By Pratch Rujivanarom
The Centre for Protection and Revival of Local Community Rights (CPCR) will hold a press conference today with representatives from Chiang Mai University highlighting what they say is a lack of progress in the inquiry into of the killing of Chaiyapoom Pasae, an 18-year-old ethnic Lahu man.
“From what we know, not just the CCTV footage but the results of forensic tests have not yet been given to police investigator,” CPCR director Sumitchai Hattasan said yesterday.
The press conference at 1pm today at Chiang Mai University’s Faculty of Social Science, which organised the event along with the university’s Legal Research and Development Centre and the CPCR, will push for a transparent and thorough investigation.
“We hope to send a message that everyone should help ensure police investigators can work independently and transparently,” Sumitchai said, apparently out of fear over interviews given by senior figures in defence of the soldier who pulled the trigger.
Chaiyapoom was shot dead at a military checkpoint in Chiang Dao a month ago. The military claim he was carrying more than 2,800 meth-amphetamine pills and threatened soldiers with a knife and a hand grenade, so he was shot him in “self-defence”.
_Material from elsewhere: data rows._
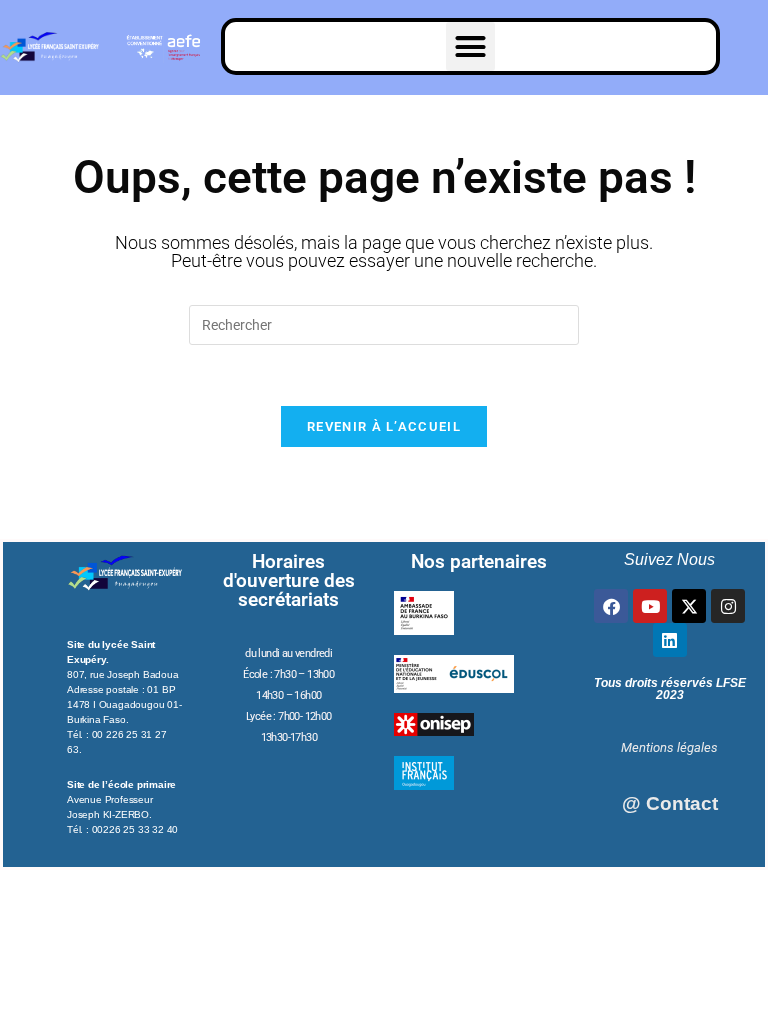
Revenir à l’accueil (384, 426)
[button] (471, 47)
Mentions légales (669, 747)
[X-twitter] (689, 606)
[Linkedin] (670, 640)
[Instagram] (728, 606)
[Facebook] (611, 606)
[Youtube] (650, 606)
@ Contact (670, 803)
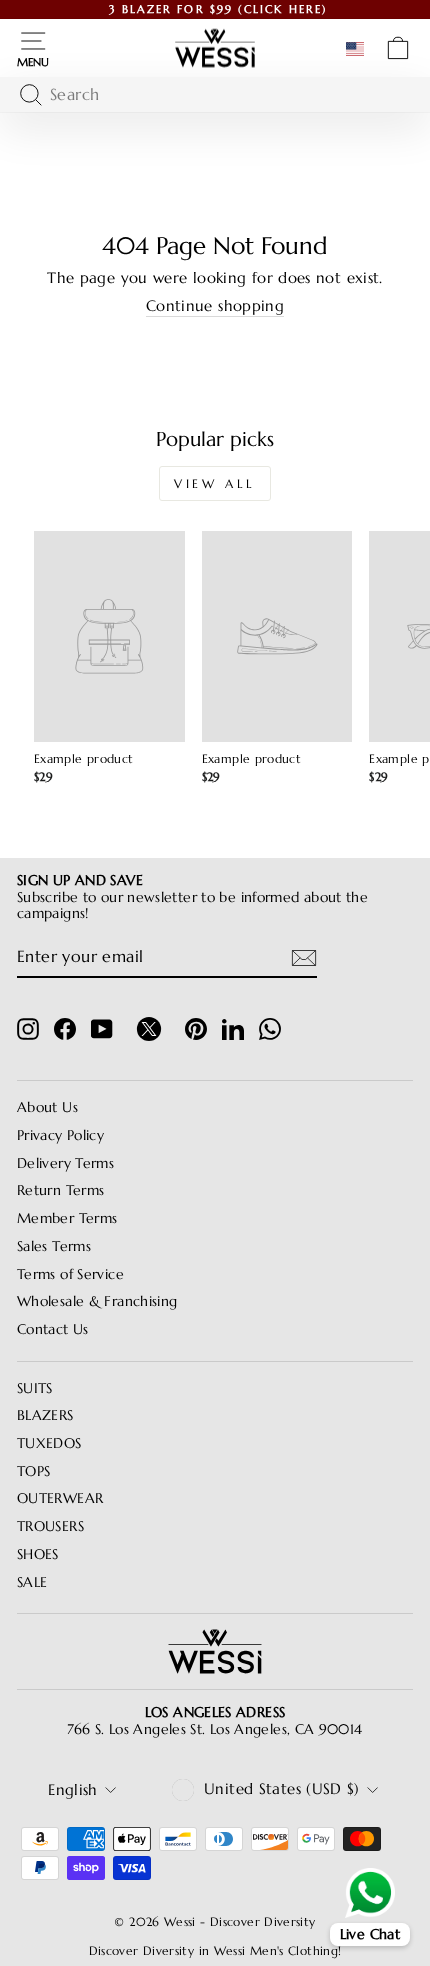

Cross Culture Foundation lawyer Preeda Nakphew, a supporter of Chaiyapoom pushing for a thorough investigation, said recently there had not been much progress in the case as witnesses were concerned about their safety if they tell the truth.
“I have talked with the witnesses in this case and the family members of Chaiyapoom, and they expressed concerns about their security and worry about threats from military officers if they speak the truth from their side,” Preeda said.
He said he could not identify the witnesses because of security reasons, but all civilian witnesses that he had talked to insist that Chaiyapoom was unarmed and had been beaten before he was shot to death.
However, Chiang Mai Police deputy commander Pol Colonel Mongkol Samparaphon said there had not been any threats against witnesses and authorities could ensure their safety.
Mongkol said police were close to finishing the gathering of evidence for the case, as almost all witnesses had been questioned and the final results of the autopsy had been delivered. “Unfortunately, we cannot disclose the details of our interrogations or the autopsy results, because it would affect the case, but I can assure [the public] that the police have gathered many good pieces of evidence,” he said.
He admitted that police still did not have the surveillance camera footage from the scene, which purportedly shows soldiers conducting a search of Chaiyapoom’s car. “We tried to contact the military twice, asking them to send a copy of the footage to us as evidence in the case, but the military still did not send it and I cannot disclose the reason why they have refused to hand in the footage,” he said.
Preeda said had been trying to gather evidence along with police to find the truth about the incident. “Right now the most important evidence is the CCTV footage that captured the scene at the military checkpoint, which has been kept secret in military hands. We demand that the Army hand it over to the police and disclose it to the public,” he said.
“It is against the principle of human rights to kill anyone like this, so our goal is to find the truth about the case and if the soldiers’ action was too excessive.”